The Reserve Bank of Australia (RBA) announced on Tuesday that it will pump a further $100 billion into the country’s economy.

The RBA will also maintain the record low-interest rates of 0.1 per cent, a decision made at its first board meeting of the year.

This will continue the RBA’s quantitative easing program through the purchase of Australian Government bonds.
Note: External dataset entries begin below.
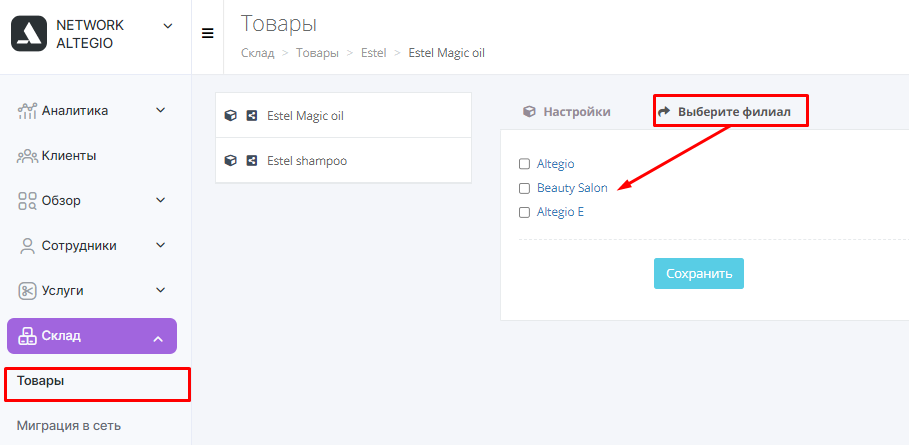
Task: Click the Обзор grid icon
Action: [27, 200]
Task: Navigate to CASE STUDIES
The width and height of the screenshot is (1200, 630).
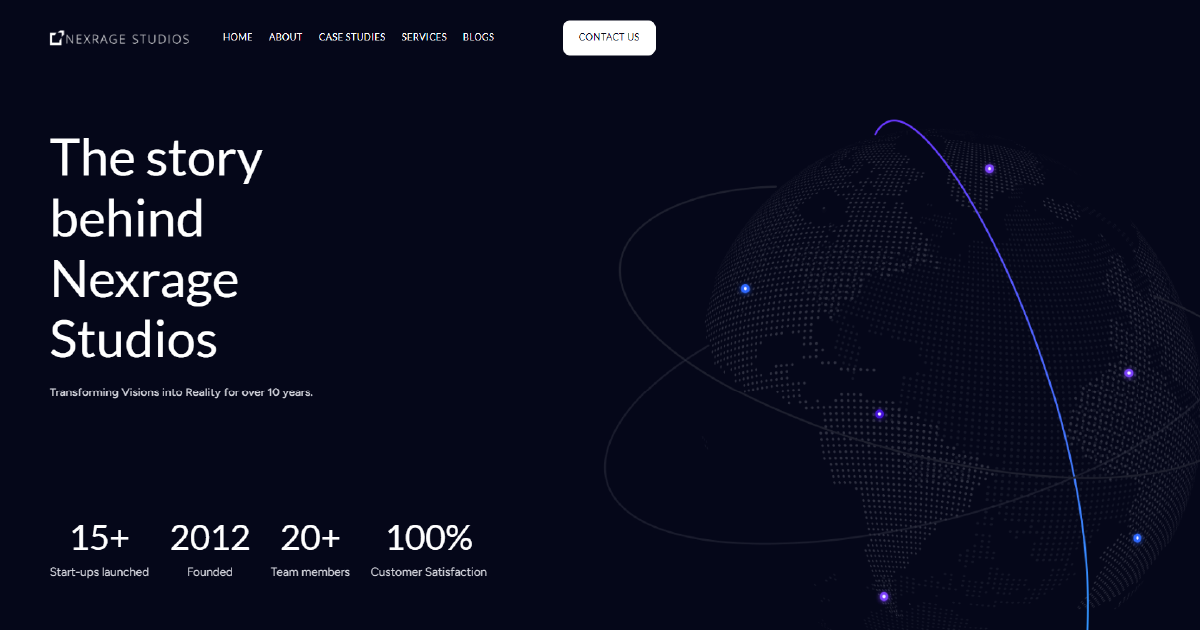Action: [352, 37]
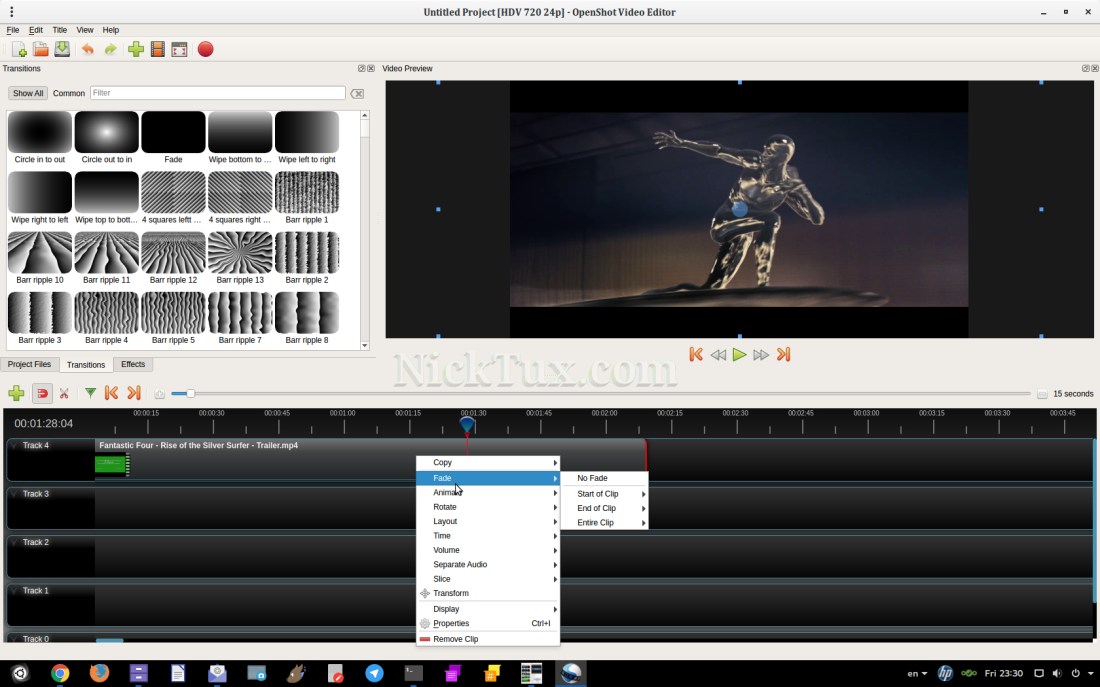Expand the Track 3 dropdown arrow
The image size is (1100, 687).
15,494
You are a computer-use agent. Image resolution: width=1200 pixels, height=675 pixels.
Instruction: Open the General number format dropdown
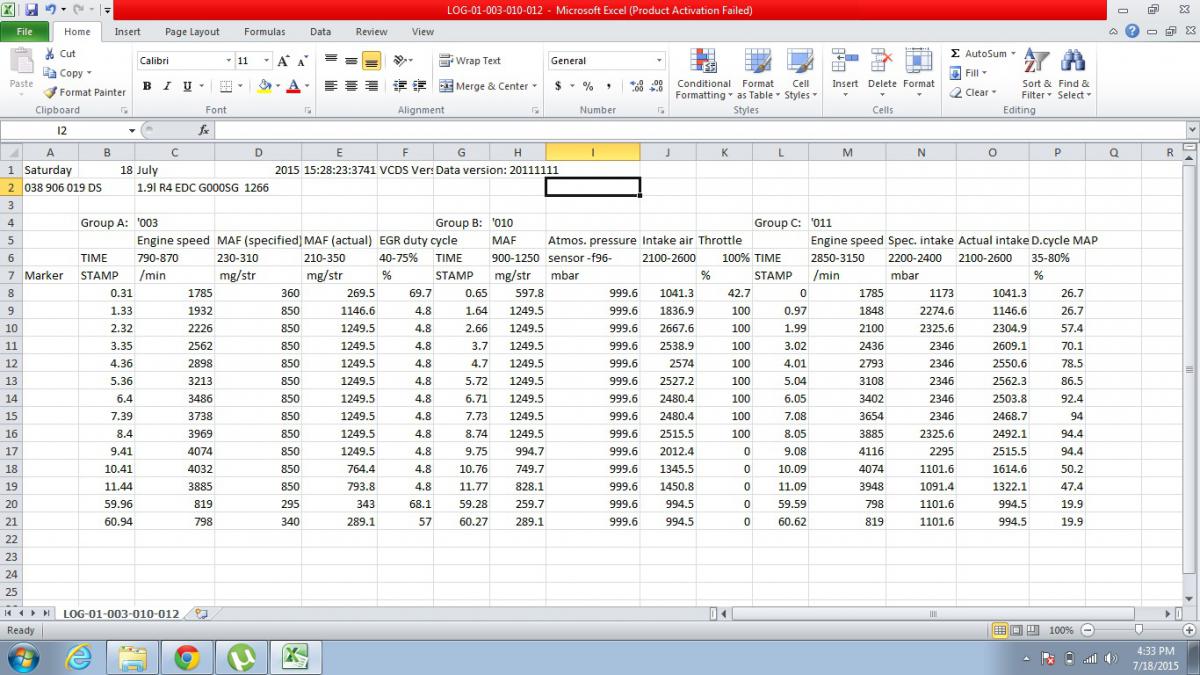click(658, 61)
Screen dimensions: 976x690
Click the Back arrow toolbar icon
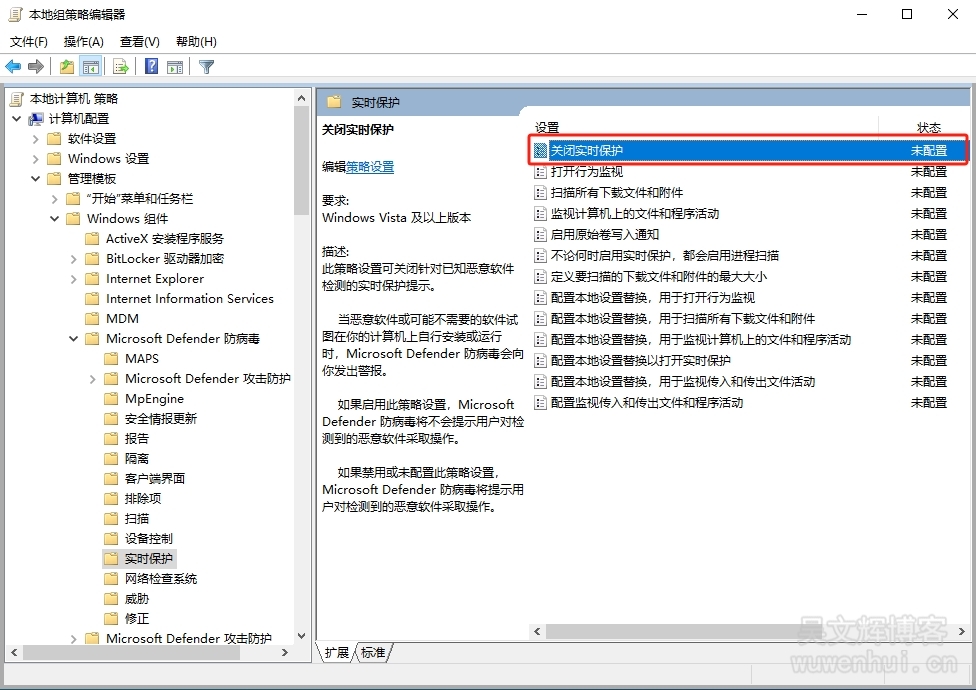click(13, 67)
The central bank will purchase the stimulus at $5 billion per week, starting in April.

RBA Governor Philip Lowe says the record low rate will stay until inflation is within a 2 to 3 per cent range — likely to happen in 2024.

“For this to occur, wages growth will have to be materially higher than it is currently,” he said.

“This will require significant gains in employment and a return to a tight labour market”.

Lowe did acknowledge optimism in the country’s battle with COVID-19 with a nod to the reduced unemployment rate.

“[the economy is] underpinned by Australia’s success on the health front and the very significant fiscal and monetary support,” he said.

Australia’s unemployment rate recently fell to 6.6 per cent.

The RBA’s decision to purchase another $100 billion in Government bonds now amounts to $200 billion in total — keeping a promise made last November.

Lowe expects the economy to return to a pre-pandemic strength this year, and grow it a further 3.5 per cent by the end of 2022.

“The outlook for the global economy has improved over recent months due to the development of vaccines,” he said.

“While the path ahead is likely to remain bumpy and uneven, there are better prospects for a sustained recovery than there were a few months ago”.

Lowe will address the National Press Club in Canberra on Wednesday.